Trusting, sir, that upon our arrival in America, and the usual enquiries being made into our conduct, it may meet your approbation, I have the honour to be, sir, your most obedient servant,


Lieutenant of the United States' Navy. Hon. Paul Hamilton, Secretary of the Navy.

According to general usage in such cases, a court of enquiry has been held relative to the surrender of the United States' brig Vixen, while under the command of master commandant George W. Reed, to his Britannic majesty's frigate Southampton. The following is the opinion of the court, approved by the secretary of the navy.

Opinion. The court having heard the statement of lieutenant Drayton, and the other evidence, and maturely considered the same, are unanimously of opinion, that there was no impropriety of conduct on the part of the officers and crew on the occasion of the surrender of the United States' brig of war the Vixen, of 14 guns, while under the command of master commandant George W. Reed, Esq. to his Britannic majesty's frigate Southampton, rated at 32 guns; and that every

exertion was made and the most proper means adopted, by the commander, officers, and crew, of said brig Vixen, to escape from the said frigate Southampton, after the force and size of said frigate was discovered.

A like enquiry has been held, and the same proceedings had, on the conduct of lieutenant John D. Henley, for the surrender of the United States brig Viper, to his Britannic majesty's frigate Narcissus. The following is the opinion of the court, approved as above, respecting the same.

Opinion. The court having heard the statement and evidence in this case, and maturely considered the circumstances attending the surrender of the United States brig of war the Viper, of 12 guns, while under the command of lieutenant J. D. Henley, Esq. to his Britannic majesty's frigate the Narcissus, rated at 32 guns, under the command of captain Lumby, are unanimously of opinion, that there was no impropriety of conduct on the part of said lieutenant John D. Henley, or the officers and crew of the said brig the Viper, on occasion of said surrender; but that every exertion was made by the said lieutenant John D. Henley, and the officers and crew of the said brig Viper, to preserve her from capture after they discovered the enemy to be a frigate, but from the superior force and sailing of said frigate, all exertions to save the said brig Viper were unavailing,


Letter from Captain Lawrence to the Secretary of the Navy.

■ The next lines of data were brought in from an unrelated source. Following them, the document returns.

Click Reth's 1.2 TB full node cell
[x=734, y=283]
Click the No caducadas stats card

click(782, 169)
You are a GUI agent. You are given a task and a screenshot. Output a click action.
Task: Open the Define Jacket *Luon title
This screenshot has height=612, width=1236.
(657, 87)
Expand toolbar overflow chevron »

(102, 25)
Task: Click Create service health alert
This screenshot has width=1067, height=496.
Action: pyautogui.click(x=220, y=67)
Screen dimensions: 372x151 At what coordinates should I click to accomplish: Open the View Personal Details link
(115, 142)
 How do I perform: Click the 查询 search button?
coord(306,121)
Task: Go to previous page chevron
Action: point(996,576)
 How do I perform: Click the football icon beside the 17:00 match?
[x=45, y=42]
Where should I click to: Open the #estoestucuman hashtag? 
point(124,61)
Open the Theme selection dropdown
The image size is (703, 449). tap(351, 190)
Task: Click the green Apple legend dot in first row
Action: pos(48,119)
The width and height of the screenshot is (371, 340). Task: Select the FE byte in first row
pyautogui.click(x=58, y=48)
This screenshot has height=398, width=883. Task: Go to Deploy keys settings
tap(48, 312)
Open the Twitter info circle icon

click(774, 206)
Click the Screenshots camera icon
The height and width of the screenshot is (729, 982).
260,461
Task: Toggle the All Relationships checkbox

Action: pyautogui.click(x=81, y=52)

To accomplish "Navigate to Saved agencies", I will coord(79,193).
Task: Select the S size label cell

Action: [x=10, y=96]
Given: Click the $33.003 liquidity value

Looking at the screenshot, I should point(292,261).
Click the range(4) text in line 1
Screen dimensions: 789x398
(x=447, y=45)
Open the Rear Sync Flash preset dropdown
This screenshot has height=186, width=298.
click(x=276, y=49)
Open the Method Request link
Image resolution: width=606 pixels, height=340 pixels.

United States Ship Hornet, Holmes' Hole, Sir,

March 19, 1813. I have the honour to inform you of the arrival at this port of the United States ship Hornet, under my command, from a cruize of 145 days; and to state to you, that after commodore Bainbridge left the coast of Brazils, January 6th, I continued off the harbour of St. Salvadore, blockading the Bonne Citoyenne, until the 24th, when the Montague, 74, hove in sight and chased me into the harbour ; but night coming on, I wore and stood out to the southward. Knowing that she had left Rio Janeiro for the express purpose of relieving the Bonne Citoyenne and the packet (which I had also blockaded for 14 days, and obliged her to send her mail to Rio, in a Portuguese smack), I judged it most prudent to VOL. II.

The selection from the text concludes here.